Forty-Eight

Forty-Eight

I need to complete a science project for Herr Metzger,” I tell the librarian during lesson break. She nods and leads me through the deserted library to the science section.

“On what subject, precisely?” she asks.

“Hereditary disease, and abortion,” I say casually.

She pulls a few books from the shelves and carries them to the big table in the center of the room.

“That should be sufficient. If not, there are a couple more that may help you.”

“Thank you.” I smile at her, holding my belly in as tightly as I can.

She returns to her desk, facing me, and continues cataloging a big pile of books.

I flick through the science manuals. There is not much of any help.

It’s easy to get an abortion, it seems, if the mother is a carrier of a hereditary disease, or if she is racially of poor stock.

If not, it is almost impossible. I stare at the gruesome pictures of the procedures.

Metal wires, catheters, poison. Bleeding to death is a common complication.

I find my hand on my belly as I look in horror at the illustrations.

I glance up and see the librarian is watching me.

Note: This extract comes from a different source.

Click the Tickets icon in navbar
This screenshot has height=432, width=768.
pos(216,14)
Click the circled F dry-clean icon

“Found what you are looking for?”

“Yes,” I reply. “Thank you so much. Very helpful.” I snap the books shut.

Back in class, Frau Schmidt’s voice drones, but I don’t hear a single word. I’m nauseated after looking at those pictures; and from the sudden realization that far from wanting to end this life growing inside me, my instinct is to protect it.

“C OME ON, H ETTY, faster!” Erna yells, holding her hand out for the baton, and jogging on the spot.

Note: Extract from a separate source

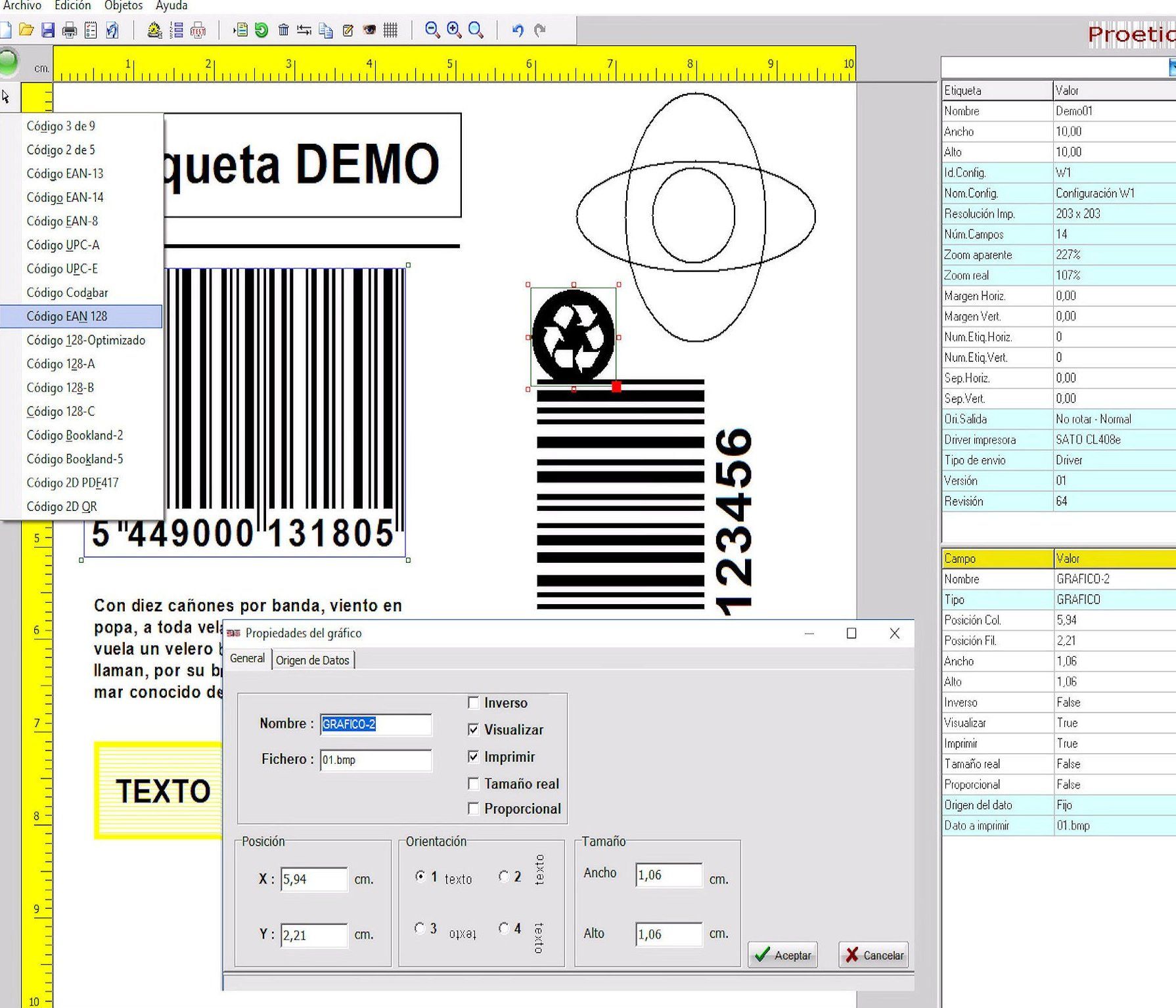Click the printer icon in the toolbar
The width and height of the screenshot is (1176, 1008).
tap(69, 30)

I will myself to speed up. Normally I have no problem passing Gerda or Eva, but today my legs are like lead and I can’t outpace them.

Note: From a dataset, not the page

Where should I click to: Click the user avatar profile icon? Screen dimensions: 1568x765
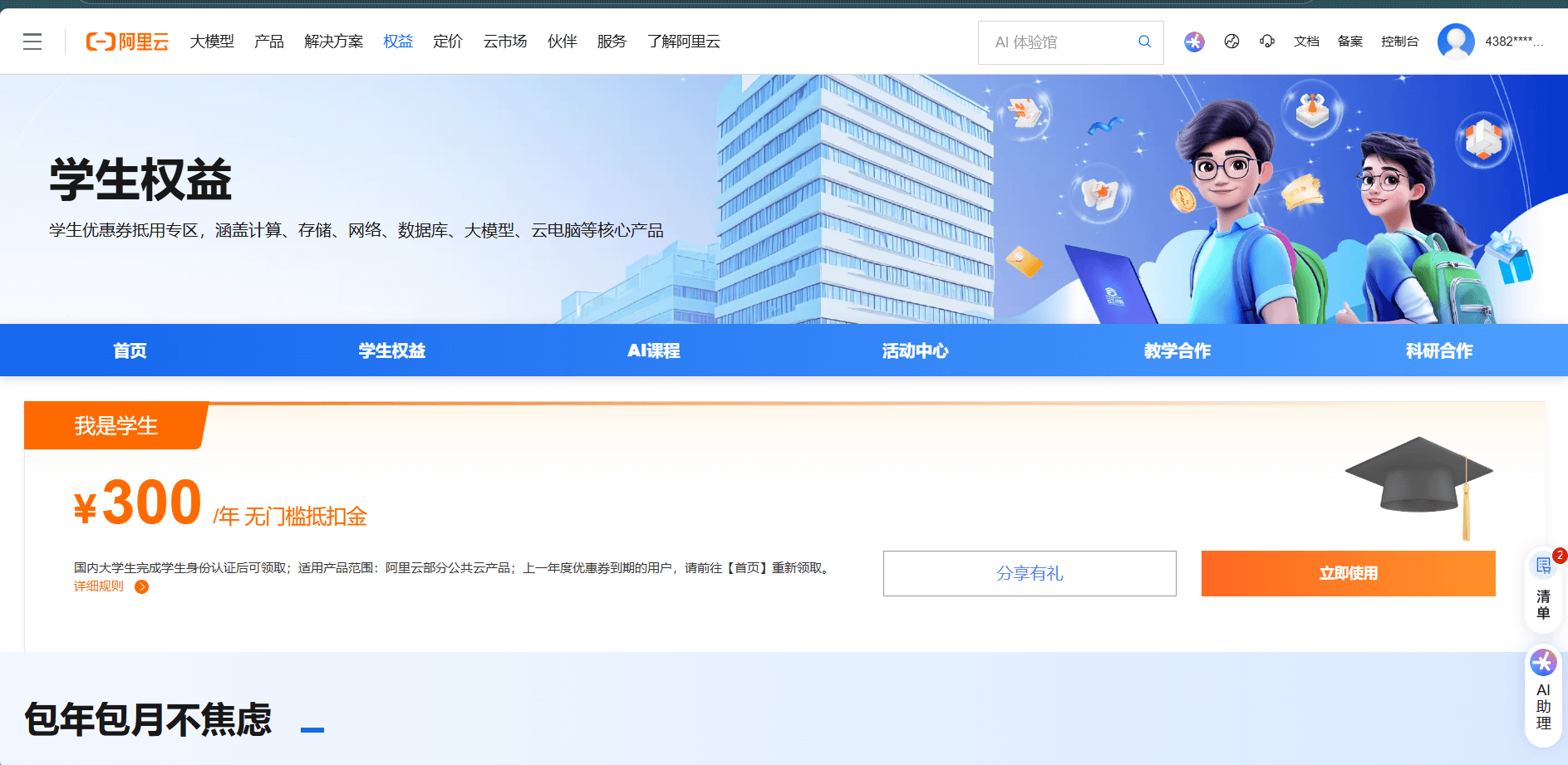pyautogui.click(x=1455, y=42)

We round the bend of the athletics track and I’m last, mouth open gasping for breath.

I can’t seem to take in enough air. I stumble forward and thrust the baton at Erna.

She snatches it and is away, sprinting on her long legs toward the finish line, closing the gap with the leaders.

My head becomes thick and dizzy. A buzz fills my ears and my vision dims, swirls, and then blackness folds in...

“Herta? Herta? Get the nurse, will you?”

Someone is holding my head, rolling me onto my side.

Instinctively I curl into a ball. My head bangs with pain and I groan.

Someone touches my shoulder, pulls at it.

“Get off,” I say weakly. “Leave me alone,” and I bat the hand away. Roll up tighter. Hide my midriff.

“Hett, are you okay? Hetty, can you hear me?” Erna’s voice, far away.

“She’s fainted!”

“Is she all right?”

“She’s never done that before!”

Voices, clamoring and loud.

“Move aside, give her space,” says a loud commanding voice. “Herta Heinrich? Can you hear me?”

I flicker my eyes open. The school nurse’s face looms in front of me. I close them again. Please no. She’s going to find out.

“Yes,” I hear myself say. “I’m quite all right.”

I summon all my strength and sit up. My head pounds and I’m trembling uncontrollably.

“Please don’t fuss,” I tell the crowd around me. “I don’t know what happened, I just felt a bit...”

“Head between your knees,” the nurse commands me.

I do as she says, clutching my knees and hiding my stomach from the gawping onlookers. I can feel the nurse’s eyes boring into me.

“Time of the month, is it?” The nurse’s voice is brisk and businesslike.

“Yes, yes that must be it.” I nod, my heart thumping. The dizziness recedes and slowly I raise my head.

Someone hands me some water and a sweet biscuit. I didn’t realize my mouth was so dry.

“I feel much better,” I say after a drink, which is almost true.

“Common affliction in young girls,” says the nurse with authority. “Go home and rest. Don’t come back until you are well.”

“I’ll make sure she gets home,” Erna says, helping me to stand. “I’m sorry I yelled at you to run faster, I had no idea...”

“Don’t be silly, of course you didn’t.”

She’s looking at my stomach. I realize I’m clasping my hand over it. I drop it guiltily to my side.

“Do you have cramps?” she whispers.

I nod. Press my lips together. Resist the urge to cry.

“It’s a sign of good fertility, you know. Cramps,” says the nurse.

“Come on, let’s go home.” Erna takes my arm.

The other girls begin to lose interest and drift away.

I lean against Erna as we walk slowly back toward the school building.

A narrow escape. But how much longer before someone makes a correct diagnosis? The weight of impending disaster presses down on me. Like being buried alive, however hard I scrabble, whichever way I turn, I can’t see a way out.